For the next 15 years, Malley fished salmon, halibut, and black cod. But he found himself constantly frustrated by the shifting politics of regulatory agencies, by the dangers of single-day season openings, in which boats had a short window to produce their annual catch of a fish, regardless of weather conditions, and by the industry’s constant struggles to sustain itself without destroying the biomass it depended on.

Albacore trolling, on the other hand, is a “graceful fishery.” When you longline at the seafloor, or trawl with a net, you end up with a lot of superfluous bycatch. Not so with the young albacore the St. Jude is after, who live near the surface in a very specific temperature belt of 58- to 68-degree water “It’s like sport fishing,” says Malley. “Basically, you’re driving around with lures on the surface, and the fish come up and grab a lure and you pull them in by hand and bleed them and brainstem them.”

The individual albacore—each between two and three feet long—are then handed down to the ship’s onboard freezer hold, where they remain for the duration of the trip. There’s an element of art to the whole process. An albacore must be handled with great care before it is frozen, otherwise you risk bruising it.

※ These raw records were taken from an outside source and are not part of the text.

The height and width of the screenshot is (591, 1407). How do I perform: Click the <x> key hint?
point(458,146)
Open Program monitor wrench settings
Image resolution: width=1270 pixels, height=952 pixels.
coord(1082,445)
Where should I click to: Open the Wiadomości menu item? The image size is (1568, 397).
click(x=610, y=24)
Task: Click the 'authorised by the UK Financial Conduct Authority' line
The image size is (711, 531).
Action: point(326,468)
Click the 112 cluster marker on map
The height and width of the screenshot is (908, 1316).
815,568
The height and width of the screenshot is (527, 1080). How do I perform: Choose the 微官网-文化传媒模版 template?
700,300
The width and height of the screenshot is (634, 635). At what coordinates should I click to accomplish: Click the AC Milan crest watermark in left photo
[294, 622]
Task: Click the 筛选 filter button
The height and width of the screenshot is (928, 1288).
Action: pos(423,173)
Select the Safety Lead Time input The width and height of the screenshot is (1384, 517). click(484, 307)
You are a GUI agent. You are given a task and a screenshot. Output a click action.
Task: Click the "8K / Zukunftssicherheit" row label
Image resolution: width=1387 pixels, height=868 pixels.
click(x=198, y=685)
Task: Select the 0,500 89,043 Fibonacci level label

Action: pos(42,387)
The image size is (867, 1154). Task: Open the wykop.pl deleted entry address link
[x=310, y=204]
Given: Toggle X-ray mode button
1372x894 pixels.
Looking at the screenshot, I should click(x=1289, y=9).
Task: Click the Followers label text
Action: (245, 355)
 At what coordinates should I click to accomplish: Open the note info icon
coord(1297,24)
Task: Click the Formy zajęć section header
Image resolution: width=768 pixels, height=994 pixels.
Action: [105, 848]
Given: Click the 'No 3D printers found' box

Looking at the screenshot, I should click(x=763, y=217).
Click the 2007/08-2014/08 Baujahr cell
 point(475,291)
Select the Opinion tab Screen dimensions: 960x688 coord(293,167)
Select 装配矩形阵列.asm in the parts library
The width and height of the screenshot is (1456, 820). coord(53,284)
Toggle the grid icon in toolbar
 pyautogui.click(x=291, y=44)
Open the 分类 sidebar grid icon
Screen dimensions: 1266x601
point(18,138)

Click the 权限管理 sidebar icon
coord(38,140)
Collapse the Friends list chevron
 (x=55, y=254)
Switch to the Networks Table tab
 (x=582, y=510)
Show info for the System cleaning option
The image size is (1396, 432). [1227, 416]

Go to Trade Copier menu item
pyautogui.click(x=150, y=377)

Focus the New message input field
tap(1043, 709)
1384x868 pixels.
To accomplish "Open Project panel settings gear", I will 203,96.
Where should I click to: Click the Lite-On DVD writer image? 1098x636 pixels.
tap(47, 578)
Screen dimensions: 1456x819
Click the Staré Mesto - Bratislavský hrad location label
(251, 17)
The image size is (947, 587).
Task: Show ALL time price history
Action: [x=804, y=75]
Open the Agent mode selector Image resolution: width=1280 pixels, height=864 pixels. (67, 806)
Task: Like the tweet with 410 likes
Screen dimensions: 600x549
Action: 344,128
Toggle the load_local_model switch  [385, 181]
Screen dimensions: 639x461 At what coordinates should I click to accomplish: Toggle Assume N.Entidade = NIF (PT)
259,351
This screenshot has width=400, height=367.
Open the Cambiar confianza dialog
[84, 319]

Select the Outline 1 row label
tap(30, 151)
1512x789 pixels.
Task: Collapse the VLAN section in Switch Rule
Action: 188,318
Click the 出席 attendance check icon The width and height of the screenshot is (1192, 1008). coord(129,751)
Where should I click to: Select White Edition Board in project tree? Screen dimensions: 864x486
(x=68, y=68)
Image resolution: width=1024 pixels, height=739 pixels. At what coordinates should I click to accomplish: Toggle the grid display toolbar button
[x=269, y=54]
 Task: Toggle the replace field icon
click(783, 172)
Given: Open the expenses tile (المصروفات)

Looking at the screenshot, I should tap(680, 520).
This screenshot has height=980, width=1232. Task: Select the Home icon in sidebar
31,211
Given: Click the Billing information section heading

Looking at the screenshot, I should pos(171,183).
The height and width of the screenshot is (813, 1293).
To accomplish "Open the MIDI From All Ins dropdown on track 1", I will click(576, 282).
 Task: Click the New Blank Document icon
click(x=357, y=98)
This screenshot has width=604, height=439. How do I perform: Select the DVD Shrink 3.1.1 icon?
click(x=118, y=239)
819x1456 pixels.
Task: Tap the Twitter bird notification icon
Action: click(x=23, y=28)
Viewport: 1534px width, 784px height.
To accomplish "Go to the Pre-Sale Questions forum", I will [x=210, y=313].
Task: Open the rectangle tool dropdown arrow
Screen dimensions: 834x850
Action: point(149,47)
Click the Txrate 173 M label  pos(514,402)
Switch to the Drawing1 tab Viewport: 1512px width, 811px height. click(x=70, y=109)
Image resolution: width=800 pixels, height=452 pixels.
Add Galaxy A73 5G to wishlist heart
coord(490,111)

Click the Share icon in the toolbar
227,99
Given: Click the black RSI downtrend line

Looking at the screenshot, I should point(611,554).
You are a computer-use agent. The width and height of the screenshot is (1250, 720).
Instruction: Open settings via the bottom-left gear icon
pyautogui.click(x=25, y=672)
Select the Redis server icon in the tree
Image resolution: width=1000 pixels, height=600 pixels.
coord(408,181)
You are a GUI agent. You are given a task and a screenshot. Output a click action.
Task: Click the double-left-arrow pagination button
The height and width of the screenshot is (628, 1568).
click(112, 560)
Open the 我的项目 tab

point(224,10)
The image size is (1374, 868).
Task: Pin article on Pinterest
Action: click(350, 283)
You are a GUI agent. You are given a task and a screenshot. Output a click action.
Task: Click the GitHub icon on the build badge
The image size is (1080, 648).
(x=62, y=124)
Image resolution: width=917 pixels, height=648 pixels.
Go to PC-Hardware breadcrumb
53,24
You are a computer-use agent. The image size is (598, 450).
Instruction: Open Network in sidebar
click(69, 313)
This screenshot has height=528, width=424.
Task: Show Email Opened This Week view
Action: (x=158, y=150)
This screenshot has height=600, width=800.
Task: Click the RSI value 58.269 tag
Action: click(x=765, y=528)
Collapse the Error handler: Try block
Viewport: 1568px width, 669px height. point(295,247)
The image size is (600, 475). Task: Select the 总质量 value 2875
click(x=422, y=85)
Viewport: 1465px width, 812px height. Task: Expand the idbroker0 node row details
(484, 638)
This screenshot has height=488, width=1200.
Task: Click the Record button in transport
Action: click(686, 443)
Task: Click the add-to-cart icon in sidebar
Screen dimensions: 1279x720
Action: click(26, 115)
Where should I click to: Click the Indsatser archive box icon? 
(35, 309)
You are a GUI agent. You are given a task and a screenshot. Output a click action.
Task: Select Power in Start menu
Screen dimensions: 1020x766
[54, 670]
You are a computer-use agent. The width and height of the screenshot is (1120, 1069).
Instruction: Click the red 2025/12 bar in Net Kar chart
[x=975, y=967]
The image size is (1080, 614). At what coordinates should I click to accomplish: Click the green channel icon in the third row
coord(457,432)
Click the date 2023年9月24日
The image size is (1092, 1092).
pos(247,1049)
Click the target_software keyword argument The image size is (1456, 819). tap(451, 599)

A single tuna trip can take the St. Jude anywhere from off the coast of Washington and British Columbia to Japan to the South Pacific, for up to three months at a time. It’s not for everybody. And, increasingly, Malley has found that Americans are not cut out for the long trips—even though the work is lucrative. “They want to step on the boat, make a lot of money, wash the boat, walk away, and go buy a Camaro.”

Malley with fishing master Paul Raikeve (left) and crew member Nick Vererua. 

Image: Sarah Flotard

Which is why the crew of the St. Jude, including its fishing master, Paul Raikeve, is entirely Fijian. The Fijian crew is paid the same wages local crews would be, says Malley, taking home shares of each trip’s catch, plus a cut of what they sell at the dock. But the reliance on international crews by tuna boats is also made complicated by immigration policies and treaties. While the St. Jude’s customer that day at Fishermen’s Terminal was welcome to step onto the boat and examine the albacore he was buying, the actual crewmembers were not legally allowed to step off of it onto dryland.

Normally, the Malleys solve this problem by drydocking in Canada and by flying their crew home from Vancouver. But in 2023, that wasn’t legally possible either, so the St. Jude did things the old-fashioned way. After selling off most of its tuna at Fishermen’s Terminal, the boat headed up to Bellingham to drop off the remainder at a cannery, then set out through the Salish Sea, beyond the Juan de Fuca Strait, and into the open ocean for a 29-day run to Fiji.